Insulin resistance in diabetes: The promise of using induced pluripotent stem cell technology

Figure 1 Schematic illustration of insulin signaling pathways. Insulin binding activates the insulin receptor (INSR), which enables the recruitment of insulin receptor substrate isoforms and subsequent activation of the phosphatidylinositol 3-kinase (PI3K). The downstream event of PI3K enhances glucose uptake by translocation of glucose transporter proteins over cell membrane, enhances glycogen, lipid and protein synthesis and regulates lipolysis and gluconeogenesis. Alternative pathway for glucose transporter type 4 (GLUT-4) translocation by insulin stimulation.
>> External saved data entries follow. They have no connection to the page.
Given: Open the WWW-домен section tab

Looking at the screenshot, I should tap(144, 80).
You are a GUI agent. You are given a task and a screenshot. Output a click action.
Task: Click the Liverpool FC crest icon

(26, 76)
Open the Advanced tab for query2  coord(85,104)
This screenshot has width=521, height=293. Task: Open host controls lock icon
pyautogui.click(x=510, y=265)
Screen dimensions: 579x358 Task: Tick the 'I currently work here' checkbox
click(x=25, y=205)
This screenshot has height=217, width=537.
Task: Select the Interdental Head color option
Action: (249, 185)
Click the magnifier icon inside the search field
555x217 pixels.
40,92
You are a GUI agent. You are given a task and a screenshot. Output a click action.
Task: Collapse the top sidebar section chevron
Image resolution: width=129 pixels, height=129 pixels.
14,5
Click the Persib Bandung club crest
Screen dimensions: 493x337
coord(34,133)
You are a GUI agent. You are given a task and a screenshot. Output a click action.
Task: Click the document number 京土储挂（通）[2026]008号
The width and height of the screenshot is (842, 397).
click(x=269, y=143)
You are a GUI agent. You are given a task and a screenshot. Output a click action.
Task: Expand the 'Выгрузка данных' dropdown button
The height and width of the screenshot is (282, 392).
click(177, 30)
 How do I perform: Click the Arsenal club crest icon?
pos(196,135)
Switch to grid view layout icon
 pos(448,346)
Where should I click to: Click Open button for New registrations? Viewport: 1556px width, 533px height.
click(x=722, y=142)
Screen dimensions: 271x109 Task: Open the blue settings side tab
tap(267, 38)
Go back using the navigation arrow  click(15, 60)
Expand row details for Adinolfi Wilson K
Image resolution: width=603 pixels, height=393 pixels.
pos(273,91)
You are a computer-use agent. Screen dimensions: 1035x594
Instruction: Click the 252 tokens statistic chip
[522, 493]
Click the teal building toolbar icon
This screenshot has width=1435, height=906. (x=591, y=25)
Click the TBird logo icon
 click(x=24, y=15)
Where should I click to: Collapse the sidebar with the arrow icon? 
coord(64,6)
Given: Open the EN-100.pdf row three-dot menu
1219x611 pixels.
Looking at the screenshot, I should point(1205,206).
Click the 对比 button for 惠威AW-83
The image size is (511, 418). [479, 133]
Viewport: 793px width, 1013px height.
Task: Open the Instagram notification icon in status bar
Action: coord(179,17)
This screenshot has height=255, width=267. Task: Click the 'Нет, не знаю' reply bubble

Insulin binding activates the INSR, which enables F binding to Cbl associated protein phosphorylates Cbl and recruit CrkII/C3G complex. This complex converts guanosine diphosphate into guanosine triphosphate (GTP) on TC10. The stimulated GTP containing TC10 involved in GLUT-4 translocation by actin remodeling on GLUT-4. INSR: Insulin receptor; IRS: Insulin receptor substrate; PI3K: Phosphatidylinositol 3-kinase; PIP2: Phosphatidylinositol 4,5 bisphosphate; PIP3: Phosphatidylinositol 3,4,5 trisphosphate; PDK1: Phosphatidylinositide dependent protein kinase 1; aPKC: Atypical protein kinase C; GSK3: Glycogen synthase kinase 3; FoxO: Forkhead box O; mTORC: mTOR complex; AS160: Akt substrate 160kDa; F: Flotillin; CAP: Cbl associated protein; C3G: Guanine nucleotide exchange factor; GTP: Guanosine triphosphate; GDP: Guanosine diphosphate; GLUT-4: Glucose transporter type 4.